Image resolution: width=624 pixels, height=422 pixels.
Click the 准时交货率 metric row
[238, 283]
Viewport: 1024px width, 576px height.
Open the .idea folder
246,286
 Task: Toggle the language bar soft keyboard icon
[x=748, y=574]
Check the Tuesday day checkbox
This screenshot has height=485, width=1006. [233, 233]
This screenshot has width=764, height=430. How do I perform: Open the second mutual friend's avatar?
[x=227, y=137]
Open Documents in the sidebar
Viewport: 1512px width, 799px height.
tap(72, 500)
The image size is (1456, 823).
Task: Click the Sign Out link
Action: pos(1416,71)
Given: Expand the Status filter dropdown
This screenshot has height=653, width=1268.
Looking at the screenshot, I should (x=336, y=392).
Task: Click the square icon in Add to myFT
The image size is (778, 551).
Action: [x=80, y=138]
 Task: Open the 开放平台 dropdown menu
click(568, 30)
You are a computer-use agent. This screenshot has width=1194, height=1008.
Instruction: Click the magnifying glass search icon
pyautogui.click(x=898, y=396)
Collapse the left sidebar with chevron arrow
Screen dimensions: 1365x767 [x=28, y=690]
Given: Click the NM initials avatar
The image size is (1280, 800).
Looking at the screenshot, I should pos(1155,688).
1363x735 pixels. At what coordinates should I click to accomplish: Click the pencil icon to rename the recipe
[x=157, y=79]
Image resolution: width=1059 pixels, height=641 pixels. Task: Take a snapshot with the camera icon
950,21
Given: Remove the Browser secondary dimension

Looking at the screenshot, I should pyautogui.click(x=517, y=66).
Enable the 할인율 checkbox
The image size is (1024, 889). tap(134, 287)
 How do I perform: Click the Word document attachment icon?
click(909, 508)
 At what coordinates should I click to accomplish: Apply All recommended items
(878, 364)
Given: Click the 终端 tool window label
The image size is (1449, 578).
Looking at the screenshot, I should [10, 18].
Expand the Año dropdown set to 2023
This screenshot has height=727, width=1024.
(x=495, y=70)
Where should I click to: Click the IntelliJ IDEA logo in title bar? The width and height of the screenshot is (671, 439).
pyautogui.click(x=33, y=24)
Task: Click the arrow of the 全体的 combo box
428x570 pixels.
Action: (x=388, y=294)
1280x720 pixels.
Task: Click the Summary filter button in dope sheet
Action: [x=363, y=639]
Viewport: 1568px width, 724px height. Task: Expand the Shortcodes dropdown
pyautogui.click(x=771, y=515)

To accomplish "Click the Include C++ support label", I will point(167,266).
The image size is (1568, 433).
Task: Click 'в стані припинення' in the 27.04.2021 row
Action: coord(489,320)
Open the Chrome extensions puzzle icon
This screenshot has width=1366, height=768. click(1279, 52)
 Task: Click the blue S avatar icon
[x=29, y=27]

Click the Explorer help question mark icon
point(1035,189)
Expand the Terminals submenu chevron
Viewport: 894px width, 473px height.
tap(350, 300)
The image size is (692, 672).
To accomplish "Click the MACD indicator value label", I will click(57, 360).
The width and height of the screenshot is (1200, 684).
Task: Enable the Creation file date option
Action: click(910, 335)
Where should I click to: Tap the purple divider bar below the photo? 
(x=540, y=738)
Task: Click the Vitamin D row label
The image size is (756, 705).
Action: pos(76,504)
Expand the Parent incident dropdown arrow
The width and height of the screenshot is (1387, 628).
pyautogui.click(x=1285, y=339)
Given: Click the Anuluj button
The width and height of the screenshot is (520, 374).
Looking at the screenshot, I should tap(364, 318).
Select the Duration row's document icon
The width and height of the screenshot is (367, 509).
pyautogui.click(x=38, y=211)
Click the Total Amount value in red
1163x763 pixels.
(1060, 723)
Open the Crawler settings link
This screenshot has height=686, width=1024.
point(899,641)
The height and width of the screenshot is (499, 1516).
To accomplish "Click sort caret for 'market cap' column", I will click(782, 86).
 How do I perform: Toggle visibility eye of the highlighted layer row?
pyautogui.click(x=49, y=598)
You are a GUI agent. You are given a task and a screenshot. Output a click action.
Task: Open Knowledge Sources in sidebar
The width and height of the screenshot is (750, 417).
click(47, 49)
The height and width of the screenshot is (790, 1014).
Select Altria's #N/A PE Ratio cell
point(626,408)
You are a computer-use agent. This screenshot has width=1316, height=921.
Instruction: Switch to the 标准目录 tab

━━━━━━━━━━━━━━━━━━━━━━━━━━━━━━

▶ **Exercise**
Restate the line containing "The width and height of the screenshot is (520, 374)." and every remaining line of the records word for word. Add nothing.

▶ **Written response**
The width and height of the screenshot is (520, 374).
Looking at the screenshot, I should tap(364, 318).
Select the Duration row's document icon
The width and height of the screenshot is (367, 509).
pyautogui.click(x=38, y=211)
Click the Total Amount value in red
1163x763 pixels.
(1060, 723)
Open the Crawler settings link
This screenshot has height=686, width=1024.
point(899,641)
The height and width of the screenshot is (499, 1516).
To accomplish "Click sort caret for 'market cap' column", I will click(782, 86).
 How do I perform: Toggle visibility eye of the highlighted layer row?
pyautogui.click(x=49, y=598)
You are a GUI agent. You are given a task and a screenshot. Output a click action.
Task: Open Knowledge Sources in sidebar
The width and height of the screenshot is (750, 417).
click(47, 49)
The height and width of the screenshot is (790, 1014).
Select Altria's #N/A PE Ratio cell
point(626,408)
You are a computer-use agent. This screenshot has width=1316, height=921.
Instruction: Switch to the 标准目录 tab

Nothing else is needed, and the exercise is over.